Alzheimer’s disease – current trends in basic and clinical research. Highlights from the 16th ECNP

Advances in the molecular biological knowledge of neuronal nicotinic acetylcholine receptors (nAChRs) have led to a growing interest by the pharmaceutical industry in the development of novel compounds that selectively modulate nAChR function. The ability of (-)-nicotine, an activator of nAChRs, to enhance attentional aspects of cognition in animals and humans, to exert neuroprotective and anxiolytic-like effects, and presumably to mediate the negative correlation between smoking and Alzheimer's (and Parkinson's) Disease, has focused interest on the potential therapeutic utility of modulators of nAChR function for treatment of some of the deficits associated with these progressive, neurodegenerative conditions.

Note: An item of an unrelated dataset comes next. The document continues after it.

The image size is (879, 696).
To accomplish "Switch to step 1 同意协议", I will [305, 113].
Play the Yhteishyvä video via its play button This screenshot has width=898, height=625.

Numerous compounds are known which activate nAChRs and which might serve as lead compounds toward the development of such agents. The pharmacologic diversity of neuronal nAChR subtypes suggests the possibility of developing selective compounds which would have more favourable side-effect profiles than existing agents. This broader class of agents, collectively called cholinergic channel modulators (ChCMs), is anticipated to encompass compounds which would have more favourable side-effect profiles than existing agents, which generally exhibit low selectivity. This selectivity may be achieved by preferentially activating some subtypes of nAChRs (i.e., Cholinergic Channel Activators, ChCAs) or inhibiting the function of other subtypes (Cholinergic Channel Inhibitors, ChCIs). An overview of the biology of nAChRs and the rationale for the use of ChCMs for the treatment of dementia related to neurodegenerative diseases are presented, followed by a discussion of lead compounds and compounds under consideration for clinical evaluation.